Этим она порадовала его, но он все равно заворчал:
— У меня есть еще одна копия, чтобы ты знала.
В последний день пришла Мэри, которая как раз вернулась на каникулы после первого года учебы. Когда она склонилась над Марсией, это была новая, уверенная в себе Мэри, зрелая и неприступная, одетая в темно-синий костюм с белой блузкой и маленькую темную шляпку.
— У нее здоровый вид, — сказала она без интереса и, присев, демонстративно закурила сигарету.
— Папа обо мне что-нибудь говорил? — спросила она, приподняв брови.
Сюзан покрутила головой.
— Наверняка, наговорит на меня с три короба. Он злится на меня.
— Почему?
— Потому что я не хочу учиться до конца. Я хочу найти себе работу. Учиться в университете теперь считается мещанством.
Она выдохнула кольцо дыма, затем еще и еще одно.
— А как на это смотрит мама? — осторожно спросила Сюзан.
— А что мама? У нее вообще нет никакого мнения. — Она сбила пепел маленьким пальцем. — Мне совсем не хочется остепеняться и выходить замуж, — продолжила она. — Я хочу пожить.
Сюзан склонилась к Марсии, удобно устроившейся у нее на руках.
— Это тоже жизнь, — сказала она.
— Ну да, — ответила Мэри, — но не в моем вкусе. — Она резко встала.
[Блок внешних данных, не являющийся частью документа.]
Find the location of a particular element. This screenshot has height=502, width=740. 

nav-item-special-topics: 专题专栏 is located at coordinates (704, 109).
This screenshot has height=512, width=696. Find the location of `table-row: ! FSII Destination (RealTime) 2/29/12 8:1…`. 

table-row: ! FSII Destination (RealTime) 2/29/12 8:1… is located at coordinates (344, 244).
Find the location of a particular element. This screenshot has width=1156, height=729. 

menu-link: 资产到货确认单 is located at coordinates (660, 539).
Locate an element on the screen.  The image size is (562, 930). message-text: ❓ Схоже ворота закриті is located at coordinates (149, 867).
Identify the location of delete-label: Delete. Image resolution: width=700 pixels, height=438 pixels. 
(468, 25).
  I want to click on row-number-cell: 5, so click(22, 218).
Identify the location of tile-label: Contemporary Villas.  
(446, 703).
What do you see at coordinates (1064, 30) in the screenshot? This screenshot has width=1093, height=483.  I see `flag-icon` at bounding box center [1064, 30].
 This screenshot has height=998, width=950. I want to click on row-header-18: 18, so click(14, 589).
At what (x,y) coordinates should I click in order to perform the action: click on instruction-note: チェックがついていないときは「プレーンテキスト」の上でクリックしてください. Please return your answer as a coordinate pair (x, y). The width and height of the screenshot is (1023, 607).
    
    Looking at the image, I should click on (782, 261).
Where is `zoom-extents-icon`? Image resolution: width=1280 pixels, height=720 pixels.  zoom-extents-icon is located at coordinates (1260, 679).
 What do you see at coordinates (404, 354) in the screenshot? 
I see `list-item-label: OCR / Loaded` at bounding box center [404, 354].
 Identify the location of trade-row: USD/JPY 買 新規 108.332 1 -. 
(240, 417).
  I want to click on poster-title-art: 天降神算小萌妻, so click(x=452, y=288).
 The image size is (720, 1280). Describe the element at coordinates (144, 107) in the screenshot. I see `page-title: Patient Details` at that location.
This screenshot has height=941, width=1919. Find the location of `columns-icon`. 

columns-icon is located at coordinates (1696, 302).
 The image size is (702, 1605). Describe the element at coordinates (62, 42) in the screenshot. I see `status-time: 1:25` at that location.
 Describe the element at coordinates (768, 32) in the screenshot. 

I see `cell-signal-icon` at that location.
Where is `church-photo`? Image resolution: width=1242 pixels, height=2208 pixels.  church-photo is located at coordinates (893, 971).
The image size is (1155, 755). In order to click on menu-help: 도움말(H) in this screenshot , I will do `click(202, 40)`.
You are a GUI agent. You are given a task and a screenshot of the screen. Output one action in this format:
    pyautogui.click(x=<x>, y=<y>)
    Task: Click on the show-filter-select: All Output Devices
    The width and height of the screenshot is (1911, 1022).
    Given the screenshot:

У нее была красивая фигура, темные волосы, холодный, чистый и резко очерченный профиль и маленькие, жесткие, алые губы. Ее лицо и взгляд вообще не изменились. Уже в детстве у нее были такие губы — да и теперь они не стали ни больше, ни полнее, ни чувственнее.
— Сюзан, мне не нужна твоя помощь, но если папа будет говорить тебе всякую ерунду, скажи ему, что я знаю, что делаю. Хорошо?
— Лишь бы ты это знала, — сказала Сюзан с сомнением.
— Если этого не знаю я, то этого не знает никто. Ну так пока, Сюзи! У тебя отличный карапуз.
Когда Мэри ушла, Сюзан почувствовала себя несколько утомленной и прилегла. Словно Мэри втянула в себя весь воздух вокруг нее.
Через несколько дней отец сказал, задумчиво глядя на Марсию:
— Я бы скорее пожелал, чтобы у тебя опять был мальчик. С женщинами сейчас трудно иметь дело. У твоей сестры радикальные представления — она хочет жить собственной жизнью, уехать в Нью-Йорк и найти там себе работу. Парню ты могла бы сказать, чтобы он катился к черту, но девушке — нет, даже не знаю, что делать с Мэри.